• _GIVEN PROBLEM_
Render every line of these items as a Markdown table with the columns Row and Line, numbering the rows and skipping blank lines. Leave the pictures out of the answer.

• _Items for locating described things_
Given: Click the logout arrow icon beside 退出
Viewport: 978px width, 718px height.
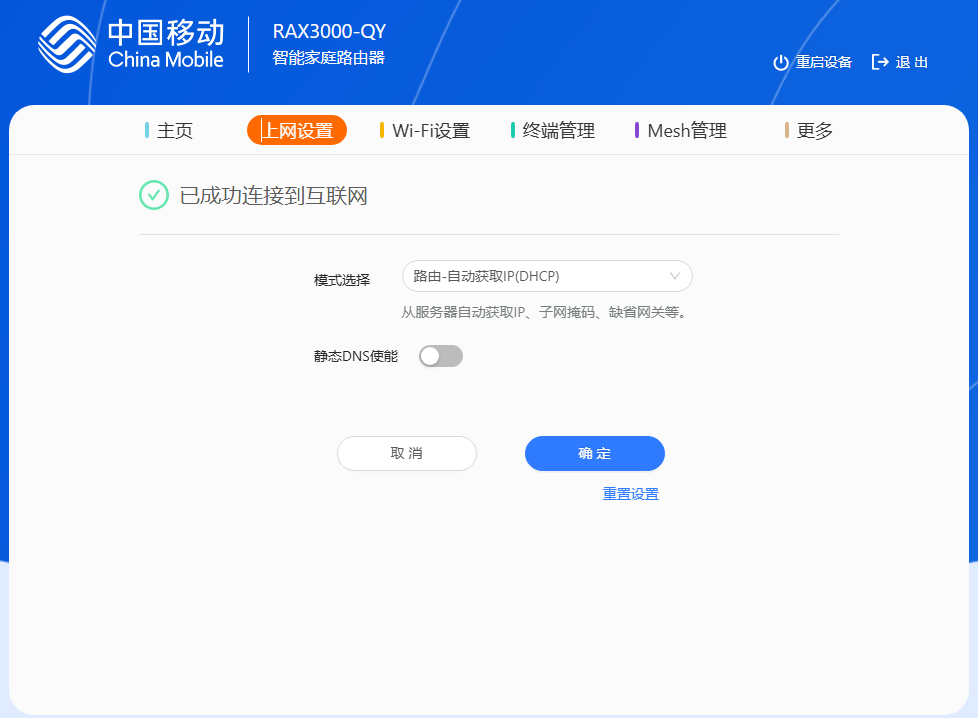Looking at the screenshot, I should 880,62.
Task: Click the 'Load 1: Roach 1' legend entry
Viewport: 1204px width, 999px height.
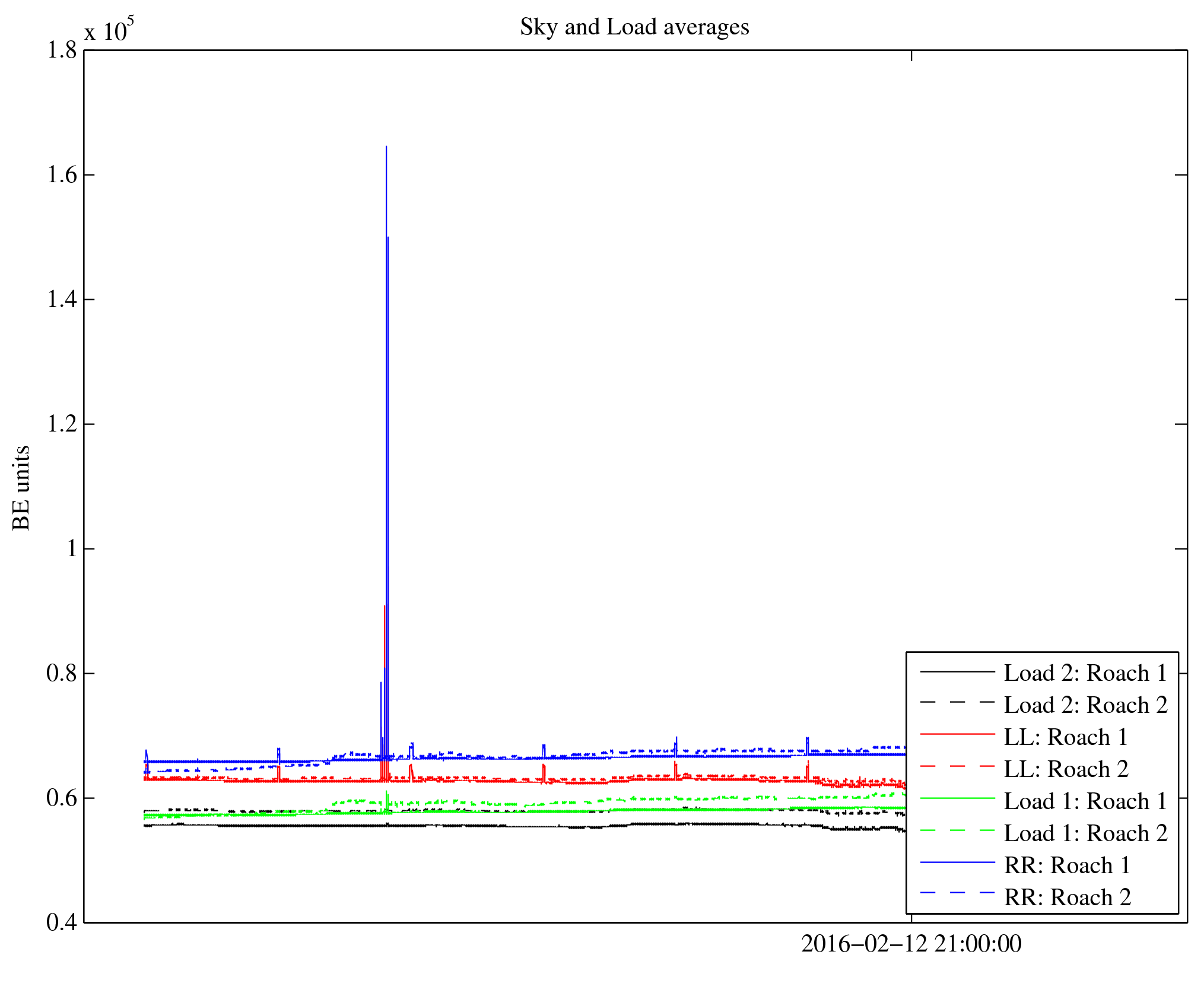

• _REPLY TO THE EXERCISE_
| Row | Line |
|---|---|
| 1 | Given: Click the logout arrow icon beside 退出 |
| 2 | Viewport: 978px width, 718px height. |
| 3 | Looking at the screenshot, I should 880,62. |
| 4 | Task: Click the 'Load 1: Roach 1' legend entry |
| 5 | Viewport: 1204px width, 999px height. |